--- start Data to process ---

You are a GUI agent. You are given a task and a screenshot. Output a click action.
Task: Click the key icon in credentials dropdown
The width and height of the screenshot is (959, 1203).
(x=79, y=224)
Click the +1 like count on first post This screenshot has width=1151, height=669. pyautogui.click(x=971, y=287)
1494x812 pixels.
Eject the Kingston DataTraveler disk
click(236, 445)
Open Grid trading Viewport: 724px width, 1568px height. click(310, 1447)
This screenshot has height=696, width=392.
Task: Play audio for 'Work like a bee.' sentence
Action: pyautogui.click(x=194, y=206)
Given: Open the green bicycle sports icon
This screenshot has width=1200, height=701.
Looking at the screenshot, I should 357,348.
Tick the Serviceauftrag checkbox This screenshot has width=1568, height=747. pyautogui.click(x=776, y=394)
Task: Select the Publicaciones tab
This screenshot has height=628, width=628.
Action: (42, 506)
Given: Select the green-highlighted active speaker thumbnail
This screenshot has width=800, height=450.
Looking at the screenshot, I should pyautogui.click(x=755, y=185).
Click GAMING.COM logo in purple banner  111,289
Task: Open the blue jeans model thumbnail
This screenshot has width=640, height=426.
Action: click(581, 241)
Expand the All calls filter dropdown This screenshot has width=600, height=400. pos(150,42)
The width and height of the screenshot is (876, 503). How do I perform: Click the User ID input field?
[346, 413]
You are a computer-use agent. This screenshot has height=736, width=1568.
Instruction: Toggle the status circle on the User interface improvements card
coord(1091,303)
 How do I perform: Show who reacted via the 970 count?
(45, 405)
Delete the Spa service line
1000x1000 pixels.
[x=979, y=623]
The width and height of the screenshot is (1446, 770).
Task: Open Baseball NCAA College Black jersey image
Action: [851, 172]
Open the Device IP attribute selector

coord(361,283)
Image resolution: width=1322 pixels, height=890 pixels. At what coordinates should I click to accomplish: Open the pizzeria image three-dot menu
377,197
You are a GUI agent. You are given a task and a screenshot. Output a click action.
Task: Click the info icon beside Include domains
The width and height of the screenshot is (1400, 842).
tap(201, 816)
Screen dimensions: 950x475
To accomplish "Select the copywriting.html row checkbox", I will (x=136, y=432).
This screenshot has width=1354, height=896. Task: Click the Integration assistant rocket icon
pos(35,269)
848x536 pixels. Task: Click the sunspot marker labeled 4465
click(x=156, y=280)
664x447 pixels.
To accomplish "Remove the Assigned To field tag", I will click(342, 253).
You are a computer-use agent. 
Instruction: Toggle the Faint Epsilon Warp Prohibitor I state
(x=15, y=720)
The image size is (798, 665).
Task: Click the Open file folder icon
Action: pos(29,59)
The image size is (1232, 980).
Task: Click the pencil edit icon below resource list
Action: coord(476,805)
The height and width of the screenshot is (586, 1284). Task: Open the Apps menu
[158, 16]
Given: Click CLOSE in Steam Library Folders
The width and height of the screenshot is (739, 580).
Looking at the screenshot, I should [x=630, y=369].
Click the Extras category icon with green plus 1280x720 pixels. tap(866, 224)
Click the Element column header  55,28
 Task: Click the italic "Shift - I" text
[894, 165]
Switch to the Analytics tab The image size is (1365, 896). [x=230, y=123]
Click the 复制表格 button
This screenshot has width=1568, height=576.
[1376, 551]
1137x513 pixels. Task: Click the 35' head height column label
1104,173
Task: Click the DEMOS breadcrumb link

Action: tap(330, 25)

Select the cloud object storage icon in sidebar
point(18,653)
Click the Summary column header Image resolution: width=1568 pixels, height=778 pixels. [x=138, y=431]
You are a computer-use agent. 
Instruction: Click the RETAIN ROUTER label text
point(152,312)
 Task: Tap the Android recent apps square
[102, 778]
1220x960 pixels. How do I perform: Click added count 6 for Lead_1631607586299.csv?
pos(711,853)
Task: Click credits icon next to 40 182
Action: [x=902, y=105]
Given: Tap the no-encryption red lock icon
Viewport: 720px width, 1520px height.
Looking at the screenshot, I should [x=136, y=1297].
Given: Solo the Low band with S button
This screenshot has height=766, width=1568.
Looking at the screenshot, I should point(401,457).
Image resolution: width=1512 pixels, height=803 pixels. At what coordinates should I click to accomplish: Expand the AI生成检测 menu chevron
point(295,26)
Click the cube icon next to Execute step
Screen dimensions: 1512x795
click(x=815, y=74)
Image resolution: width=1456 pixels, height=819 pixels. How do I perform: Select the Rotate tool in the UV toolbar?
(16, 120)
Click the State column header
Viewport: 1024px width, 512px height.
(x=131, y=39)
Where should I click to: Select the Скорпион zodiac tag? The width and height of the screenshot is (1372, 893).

--- end Data to process ---

__Instruction__. Rewrite the lines of the records from the one holding "1220x960 pixels. How" through the end of the records, inclusive, with "Low band" changed to "High band" and everything else left as it is. Return only those lines.

__Solution to this problem__.
1220x960 pixels. How do I perform: Click added count 6 for Lead_1631607586299.csv?
pos(711,853)
Task: Click credits icon next to 40 182
Action: [x=902, y=105]
Given: Tap the no-encryption red lock icon
Viewport: 720px width, 1520px height.
Looking at the screenshot, I should [x=136, y=1297].
Given: Solo the High band with S button
This screenshot has height=766, width=1568.
Looking at the screenshot, I should point(401,457).
Image resolution: width=1512 pixels, height=803 pixels. At what coordinates should I click to accomplish: Expand the AI生成检测 menu chevron
point(295,26)
Click the cube icon next to Execute step
Screen dimensions: 1512x795
click(x=815, y=74)
Image resolution: width=1456 pixels, height=819 pixels. How do I perform: Select the Rotate tool in the UV toolbar?
(16, 120)
Click the State column header
Viewport: 1024px width, 512px height.
(x=131, y=39)
Where should I click to: Select the Скорпион zodiac tag? The width and height of the screenshot is (1372, 893).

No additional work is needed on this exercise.